• **Stored rows**

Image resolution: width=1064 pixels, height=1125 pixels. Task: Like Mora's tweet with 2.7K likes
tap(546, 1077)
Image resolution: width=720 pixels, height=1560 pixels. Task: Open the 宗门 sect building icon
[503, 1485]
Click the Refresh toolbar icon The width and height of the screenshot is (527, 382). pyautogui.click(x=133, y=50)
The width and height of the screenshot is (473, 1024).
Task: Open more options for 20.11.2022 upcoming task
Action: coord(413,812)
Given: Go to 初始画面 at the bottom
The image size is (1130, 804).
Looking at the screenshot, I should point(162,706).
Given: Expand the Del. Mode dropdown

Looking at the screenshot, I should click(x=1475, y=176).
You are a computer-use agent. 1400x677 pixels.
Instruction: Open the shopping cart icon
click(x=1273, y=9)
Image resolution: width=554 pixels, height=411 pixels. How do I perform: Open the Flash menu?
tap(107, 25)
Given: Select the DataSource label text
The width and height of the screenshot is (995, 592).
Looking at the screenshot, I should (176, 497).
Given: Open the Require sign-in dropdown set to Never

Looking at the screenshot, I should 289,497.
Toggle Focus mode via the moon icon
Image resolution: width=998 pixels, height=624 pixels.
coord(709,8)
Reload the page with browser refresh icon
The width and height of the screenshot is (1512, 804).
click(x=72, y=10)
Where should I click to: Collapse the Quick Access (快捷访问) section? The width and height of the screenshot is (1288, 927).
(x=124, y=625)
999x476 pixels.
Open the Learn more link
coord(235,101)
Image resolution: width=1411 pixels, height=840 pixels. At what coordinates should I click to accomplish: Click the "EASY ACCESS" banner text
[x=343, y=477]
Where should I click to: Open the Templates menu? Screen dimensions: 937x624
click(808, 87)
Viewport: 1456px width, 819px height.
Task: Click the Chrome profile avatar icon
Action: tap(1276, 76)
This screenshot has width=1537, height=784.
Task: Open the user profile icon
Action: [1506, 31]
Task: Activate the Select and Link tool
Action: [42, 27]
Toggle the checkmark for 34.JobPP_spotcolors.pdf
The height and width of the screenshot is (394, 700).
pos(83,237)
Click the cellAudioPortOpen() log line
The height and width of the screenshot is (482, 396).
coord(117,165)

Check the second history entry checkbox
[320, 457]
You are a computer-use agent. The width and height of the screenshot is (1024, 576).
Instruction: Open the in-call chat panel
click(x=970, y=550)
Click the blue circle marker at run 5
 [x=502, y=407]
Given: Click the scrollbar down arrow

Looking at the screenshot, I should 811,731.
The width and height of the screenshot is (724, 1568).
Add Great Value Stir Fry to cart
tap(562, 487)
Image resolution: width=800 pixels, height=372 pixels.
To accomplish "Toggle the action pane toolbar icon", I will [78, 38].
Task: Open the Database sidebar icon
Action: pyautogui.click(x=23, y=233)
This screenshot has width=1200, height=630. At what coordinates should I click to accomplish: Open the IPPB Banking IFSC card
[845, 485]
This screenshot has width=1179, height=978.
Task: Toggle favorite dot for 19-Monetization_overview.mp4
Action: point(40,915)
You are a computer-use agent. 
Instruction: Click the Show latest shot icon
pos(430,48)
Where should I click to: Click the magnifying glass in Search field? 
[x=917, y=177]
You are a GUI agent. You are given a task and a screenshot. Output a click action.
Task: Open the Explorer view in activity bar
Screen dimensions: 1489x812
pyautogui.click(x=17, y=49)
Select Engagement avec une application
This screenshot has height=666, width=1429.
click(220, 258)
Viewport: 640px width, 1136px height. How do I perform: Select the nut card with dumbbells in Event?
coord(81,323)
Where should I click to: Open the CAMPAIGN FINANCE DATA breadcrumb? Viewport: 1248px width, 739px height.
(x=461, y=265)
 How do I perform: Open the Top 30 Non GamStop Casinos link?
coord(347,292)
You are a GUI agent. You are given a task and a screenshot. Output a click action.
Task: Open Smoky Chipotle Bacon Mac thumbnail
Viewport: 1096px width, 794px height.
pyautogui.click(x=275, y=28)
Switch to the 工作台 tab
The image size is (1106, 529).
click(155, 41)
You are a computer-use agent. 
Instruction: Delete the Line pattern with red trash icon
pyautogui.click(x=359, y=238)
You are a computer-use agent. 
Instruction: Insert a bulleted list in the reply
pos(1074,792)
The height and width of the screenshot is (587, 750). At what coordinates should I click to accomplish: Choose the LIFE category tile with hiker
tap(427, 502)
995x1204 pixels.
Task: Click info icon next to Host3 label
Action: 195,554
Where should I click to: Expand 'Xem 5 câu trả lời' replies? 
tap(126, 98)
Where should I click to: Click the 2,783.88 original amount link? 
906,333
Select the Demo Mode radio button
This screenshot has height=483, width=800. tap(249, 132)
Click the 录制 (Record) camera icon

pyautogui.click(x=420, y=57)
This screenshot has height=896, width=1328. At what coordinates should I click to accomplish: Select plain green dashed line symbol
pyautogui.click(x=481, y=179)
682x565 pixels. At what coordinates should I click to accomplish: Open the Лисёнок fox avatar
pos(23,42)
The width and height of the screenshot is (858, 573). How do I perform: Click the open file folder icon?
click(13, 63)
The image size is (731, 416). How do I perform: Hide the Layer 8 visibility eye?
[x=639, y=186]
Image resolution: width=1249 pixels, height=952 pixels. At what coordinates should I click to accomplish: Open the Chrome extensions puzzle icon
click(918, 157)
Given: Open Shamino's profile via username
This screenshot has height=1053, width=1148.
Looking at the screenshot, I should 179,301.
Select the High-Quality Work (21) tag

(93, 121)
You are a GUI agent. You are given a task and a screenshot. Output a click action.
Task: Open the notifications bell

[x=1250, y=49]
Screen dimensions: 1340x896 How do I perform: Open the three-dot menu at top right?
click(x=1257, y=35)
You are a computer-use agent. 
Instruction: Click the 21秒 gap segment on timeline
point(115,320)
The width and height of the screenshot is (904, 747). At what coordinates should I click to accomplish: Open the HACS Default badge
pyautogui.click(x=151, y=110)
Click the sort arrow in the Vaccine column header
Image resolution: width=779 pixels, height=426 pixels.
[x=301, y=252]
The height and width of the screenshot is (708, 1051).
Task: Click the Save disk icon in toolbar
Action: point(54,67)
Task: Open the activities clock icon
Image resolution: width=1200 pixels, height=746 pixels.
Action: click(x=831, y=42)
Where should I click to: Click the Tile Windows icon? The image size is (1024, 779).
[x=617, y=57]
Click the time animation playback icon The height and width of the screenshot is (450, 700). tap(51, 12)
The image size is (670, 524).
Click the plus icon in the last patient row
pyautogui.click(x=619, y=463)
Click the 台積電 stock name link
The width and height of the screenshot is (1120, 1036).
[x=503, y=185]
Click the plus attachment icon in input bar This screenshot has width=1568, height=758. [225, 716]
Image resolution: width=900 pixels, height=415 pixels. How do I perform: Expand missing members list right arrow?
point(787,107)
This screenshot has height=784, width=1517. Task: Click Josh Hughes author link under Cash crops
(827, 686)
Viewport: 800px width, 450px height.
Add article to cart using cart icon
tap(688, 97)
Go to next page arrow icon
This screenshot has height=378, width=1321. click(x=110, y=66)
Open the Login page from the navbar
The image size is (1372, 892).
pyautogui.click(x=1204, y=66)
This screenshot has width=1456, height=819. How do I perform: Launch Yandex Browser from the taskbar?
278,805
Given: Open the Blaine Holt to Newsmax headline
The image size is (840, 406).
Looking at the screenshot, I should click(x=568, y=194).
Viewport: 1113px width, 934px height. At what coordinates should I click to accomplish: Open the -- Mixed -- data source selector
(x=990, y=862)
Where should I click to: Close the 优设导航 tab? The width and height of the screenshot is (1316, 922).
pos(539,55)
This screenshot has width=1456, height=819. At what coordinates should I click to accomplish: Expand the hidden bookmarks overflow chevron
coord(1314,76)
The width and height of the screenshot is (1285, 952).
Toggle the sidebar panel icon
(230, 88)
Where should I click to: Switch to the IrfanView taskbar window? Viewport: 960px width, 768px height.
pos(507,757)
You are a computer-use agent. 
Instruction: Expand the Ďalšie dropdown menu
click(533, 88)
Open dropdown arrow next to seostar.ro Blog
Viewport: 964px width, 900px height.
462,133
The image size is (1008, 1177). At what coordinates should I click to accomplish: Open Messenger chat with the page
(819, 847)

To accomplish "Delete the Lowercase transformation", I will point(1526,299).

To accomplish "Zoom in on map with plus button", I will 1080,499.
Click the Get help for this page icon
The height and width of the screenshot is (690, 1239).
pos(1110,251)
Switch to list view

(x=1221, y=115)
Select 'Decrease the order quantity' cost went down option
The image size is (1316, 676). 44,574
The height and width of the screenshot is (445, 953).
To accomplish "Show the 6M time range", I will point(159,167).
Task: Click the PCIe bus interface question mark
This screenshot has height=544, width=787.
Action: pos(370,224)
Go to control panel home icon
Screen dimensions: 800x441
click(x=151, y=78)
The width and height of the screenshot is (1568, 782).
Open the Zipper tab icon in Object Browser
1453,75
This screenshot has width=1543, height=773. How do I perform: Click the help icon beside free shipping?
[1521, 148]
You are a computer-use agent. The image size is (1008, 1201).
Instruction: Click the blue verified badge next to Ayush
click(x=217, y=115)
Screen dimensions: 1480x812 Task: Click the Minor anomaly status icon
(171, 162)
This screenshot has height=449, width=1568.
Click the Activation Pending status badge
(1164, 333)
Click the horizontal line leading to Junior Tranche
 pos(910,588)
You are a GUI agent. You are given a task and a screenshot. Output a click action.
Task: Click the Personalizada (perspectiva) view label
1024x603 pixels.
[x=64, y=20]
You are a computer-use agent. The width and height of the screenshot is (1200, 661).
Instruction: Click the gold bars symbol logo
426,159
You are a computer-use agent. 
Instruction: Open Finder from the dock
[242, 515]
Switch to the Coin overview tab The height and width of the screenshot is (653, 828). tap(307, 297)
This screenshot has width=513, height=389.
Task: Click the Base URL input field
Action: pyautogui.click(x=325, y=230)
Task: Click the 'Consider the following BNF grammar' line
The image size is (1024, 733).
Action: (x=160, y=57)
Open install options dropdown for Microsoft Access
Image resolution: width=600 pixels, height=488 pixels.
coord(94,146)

• **To do**
Can you substitute "Reload" for "Refresh" in everything from the start of the records down to the line containing "tap(107, 25)", and give back those lines with nothing else changed?

• **Task result**
Image resolution: width=1064 pixels, height=1125 pixels. Task: Like Mora's tweet with 2.7K likes
tap(546, 1077)
Image resolution: width=720 pixels, height=1560 pixels. Task: Open the 宗门 sect building icon
[503, 1485]
Click the Reload toolbar icon The width and height of the screenshot is (527, 382). pyautogui.click(x=133, y=50)
The width and height of the screenshot is (473, 1024).
Task: Open more options for 20.11.2022 upcoming task
Action: coord(413,812)
Given: Go to 初始画面 at the bottom
The image size is (1130, 804).
Looking at the screenshot, I should point(162,706).
Given: Expand the Del. Mode dropdown

Looking at the screenshot, I should click(x=1475, y=176).
You are a computer-use agent. 1400x677 pixels.
Instruction: Open the shopping cart icon
click(x=1273, y=9)
Image resolution: width=554 pixels, height=411 pixels. How do I perform: Open the Flash menu?
tap(107, 25)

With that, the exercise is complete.